Hoy nos hemos reunido para todo esto. Y expresar comunitariamente nuestro “adiós” a los difuntos, recomendándolos a Dios por la Iglesia. La comunidad y la familia despide a uno de sus miembros antes que su cuerpo se llevado a su sepulcro.

De esta manera, con el saludo final se reza por su partida de esta vida y por su separación, teniendo presente que existe una comunión y una reunión, pues todos recorremos el mismo camino y nos volveremos a encontrar en un mismo lugar. Aunque aparenta la separación, sabemos que vivimos para Cristo y ahora estamos unidos a Cristo, yendo hacia Él, esperando estar todos juntos en Cristo.

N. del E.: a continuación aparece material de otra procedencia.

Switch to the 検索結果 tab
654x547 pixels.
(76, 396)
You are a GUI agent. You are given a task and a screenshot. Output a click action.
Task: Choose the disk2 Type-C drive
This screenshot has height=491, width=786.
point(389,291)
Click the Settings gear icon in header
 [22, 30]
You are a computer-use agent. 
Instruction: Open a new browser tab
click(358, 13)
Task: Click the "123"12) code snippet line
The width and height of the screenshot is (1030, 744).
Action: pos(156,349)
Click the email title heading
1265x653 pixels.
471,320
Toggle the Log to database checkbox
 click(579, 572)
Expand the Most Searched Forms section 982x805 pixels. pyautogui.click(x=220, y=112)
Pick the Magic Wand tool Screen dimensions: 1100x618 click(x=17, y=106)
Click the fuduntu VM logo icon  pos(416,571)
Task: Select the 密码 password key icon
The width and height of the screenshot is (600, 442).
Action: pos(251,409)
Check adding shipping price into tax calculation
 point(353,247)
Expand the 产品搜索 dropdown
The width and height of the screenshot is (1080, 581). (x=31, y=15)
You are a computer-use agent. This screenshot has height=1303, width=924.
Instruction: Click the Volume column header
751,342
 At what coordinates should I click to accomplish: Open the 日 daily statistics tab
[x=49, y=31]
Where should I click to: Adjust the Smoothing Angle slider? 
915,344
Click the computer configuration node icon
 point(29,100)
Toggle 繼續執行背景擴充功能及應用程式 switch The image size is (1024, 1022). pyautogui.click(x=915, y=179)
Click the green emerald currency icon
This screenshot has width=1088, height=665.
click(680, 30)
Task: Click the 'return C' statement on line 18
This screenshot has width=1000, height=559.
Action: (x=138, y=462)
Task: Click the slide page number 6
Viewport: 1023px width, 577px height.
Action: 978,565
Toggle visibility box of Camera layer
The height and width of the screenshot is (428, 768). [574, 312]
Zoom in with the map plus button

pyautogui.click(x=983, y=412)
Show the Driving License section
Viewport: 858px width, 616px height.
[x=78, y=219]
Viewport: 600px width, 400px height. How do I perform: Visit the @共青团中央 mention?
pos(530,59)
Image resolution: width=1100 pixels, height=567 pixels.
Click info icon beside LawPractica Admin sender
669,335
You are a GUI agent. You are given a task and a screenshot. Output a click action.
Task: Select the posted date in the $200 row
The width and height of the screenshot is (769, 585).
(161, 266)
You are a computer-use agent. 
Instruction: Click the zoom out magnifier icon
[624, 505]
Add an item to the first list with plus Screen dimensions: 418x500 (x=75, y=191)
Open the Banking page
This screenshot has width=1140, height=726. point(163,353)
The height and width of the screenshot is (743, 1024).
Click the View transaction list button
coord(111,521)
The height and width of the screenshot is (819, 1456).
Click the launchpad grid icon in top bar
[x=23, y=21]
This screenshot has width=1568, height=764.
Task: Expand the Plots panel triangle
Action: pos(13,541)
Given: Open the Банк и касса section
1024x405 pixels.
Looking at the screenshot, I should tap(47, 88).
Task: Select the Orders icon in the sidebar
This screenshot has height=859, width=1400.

Que el Señor Resucitado, a quien vitoreamos con fuerza y aleluyas en este tiempo pascual, reciba en las moradas eternas a todos nuestros seres queridos fallecidos durante la pandemia. Que la Mujer gloriosa del cielo las acoja como madre de millares de hijos amados para siempre, sin lágrimas ni dolor, sino en el gozo de la felicidad eterna de Dios.